§ **Problem details**
Continue the forum discussion below about pressure cooking versus slow cooking, starting after its last sentence.

[BEGIN Source extract]

I've never been a fan of pressure cookers, except for canning, back when I had a 1/4-acre garden in North Dakota. I have known people who claim that pressure-cooked food has more nutrition because of the short cooking time. I disagree: The higher temperature will denature the vitamins more than slow cooking at a lower temperature. And while individual tastes vary, I find that slower cooking has better results. But since I can buy really delicious low-sodium beans in a can, I don't have a lot of incentive to cook my own.

I will look into the InstaPot, which I had never heard of before. But I'm starting with a prior opinion and experience that pressure cooking is inferior.

I would be interested in hearing the opinion of Captain Video and any other professional cooks who may be here, regarding pressure cooking vs. slow cooking.

Slow cooking produces better results in most cases however pressure cooking will often produce completely adequate results much faster.  Pressure cooking does not concentrate a sauce in the same way that slow cooking will.

[END Source extract]
[BEGIN Stored data]

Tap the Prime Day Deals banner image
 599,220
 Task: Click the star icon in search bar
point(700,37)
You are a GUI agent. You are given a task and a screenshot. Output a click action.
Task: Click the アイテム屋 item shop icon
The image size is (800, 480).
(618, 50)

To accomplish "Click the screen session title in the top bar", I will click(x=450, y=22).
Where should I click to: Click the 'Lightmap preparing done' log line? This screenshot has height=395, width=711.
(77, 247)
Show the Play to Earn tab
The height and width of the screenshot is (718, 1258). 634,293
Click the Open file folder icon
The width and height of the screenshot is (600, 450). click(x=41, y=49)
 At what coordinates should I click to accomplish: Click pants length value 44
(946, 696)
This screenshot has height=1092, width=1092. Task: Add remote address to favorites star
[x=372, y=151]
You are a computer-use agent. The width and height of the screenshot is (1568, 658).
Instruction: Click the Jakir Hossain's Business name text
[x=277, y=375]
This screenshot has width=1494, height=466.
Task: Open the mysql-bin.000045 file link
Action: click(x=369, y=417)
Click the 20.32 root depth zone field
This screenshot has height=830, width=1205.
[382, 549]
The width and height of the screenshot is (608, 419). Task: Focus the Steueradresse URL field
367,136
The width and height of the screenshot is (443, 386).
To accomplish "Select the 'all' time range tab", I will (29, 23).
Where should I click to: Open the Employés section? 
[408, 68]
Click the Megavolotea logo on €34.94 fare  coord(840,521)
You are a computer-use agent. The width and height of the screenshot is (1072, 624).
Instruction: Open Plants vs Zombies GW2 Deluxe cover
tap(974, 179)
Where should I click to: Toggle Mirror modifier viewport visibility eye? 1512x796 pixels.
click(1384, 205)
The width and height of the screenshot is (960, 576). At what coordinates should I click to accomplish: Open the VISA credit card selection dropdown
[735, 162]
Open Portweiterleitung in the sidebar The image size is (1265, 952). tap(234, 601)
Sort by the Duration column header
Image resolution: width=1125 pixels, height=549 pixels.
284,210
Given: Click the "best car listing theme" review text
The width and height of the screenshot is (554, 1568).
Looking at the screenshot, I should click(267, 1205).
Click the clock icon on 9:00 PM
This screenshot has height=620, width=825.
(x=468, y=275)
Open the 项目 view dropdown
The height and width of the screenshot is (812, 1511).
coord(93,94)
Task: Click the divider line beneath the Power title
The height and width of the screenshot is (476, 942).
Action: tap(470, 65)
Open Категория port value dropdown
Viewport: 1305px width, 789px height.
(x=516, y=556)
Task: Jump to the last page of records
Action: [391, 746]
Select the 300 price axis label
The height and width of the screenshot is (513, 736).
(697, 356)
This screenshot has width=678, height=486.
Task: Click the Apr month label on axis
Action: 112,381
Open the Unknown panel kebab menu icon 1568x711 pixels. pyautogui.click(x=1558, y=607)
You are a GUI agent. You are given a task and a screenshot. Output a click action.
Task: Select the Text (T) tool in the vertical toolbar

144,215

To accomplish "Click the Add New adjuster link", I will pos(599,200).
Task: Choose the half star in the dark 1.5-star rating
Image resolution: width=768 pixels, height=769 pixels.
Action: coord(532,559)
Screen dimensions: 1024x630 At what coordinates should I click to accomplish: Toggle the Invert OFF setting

[END Stored data]

§ **Response for this exercise**
In some specific cases of beans I believe pressure cooking will produce better results. The experiment I did with garbanzo beans and the instapot in the humus thread proved that to me. You are trying to get them to absorb moisture which they will do faster under pressure plus you wont loose as much moisture during cooking.  If I was making baked beans from dry I mite start with the pressure cooker to get the beans soft then switch to a cast iron slow cook in the oven.

The instapot is flexible for several cooking styles. Unlike a crock pot it will get hot enough to saute and brown things (hot enough to burn if you are not stirring which is good). You can then add liquid and choose to either slow cook for 4-8 hours or pressure cook for up to 30 minutes. It has quick buttons for soup, chili, stews, etc.  It comes with settings and a steam rack for vegetable or dumpling steaming. It has settings to be used as a rice cooker, multigrain, and porridge.  After cooking it reverts to a warm cycle for many hours.  The lid is pressure tight so you can make a stew and keep it hot all day giving you time to eat it all.

Canning as you mentioned is also a benefit.

 I can make chili with rough cut meat in 45min in the instapot vs 3-4 hours of slow cooking. Tougher cuts of meat will break down quickly under pressure. There is not much of a taste difference, I add less liquid.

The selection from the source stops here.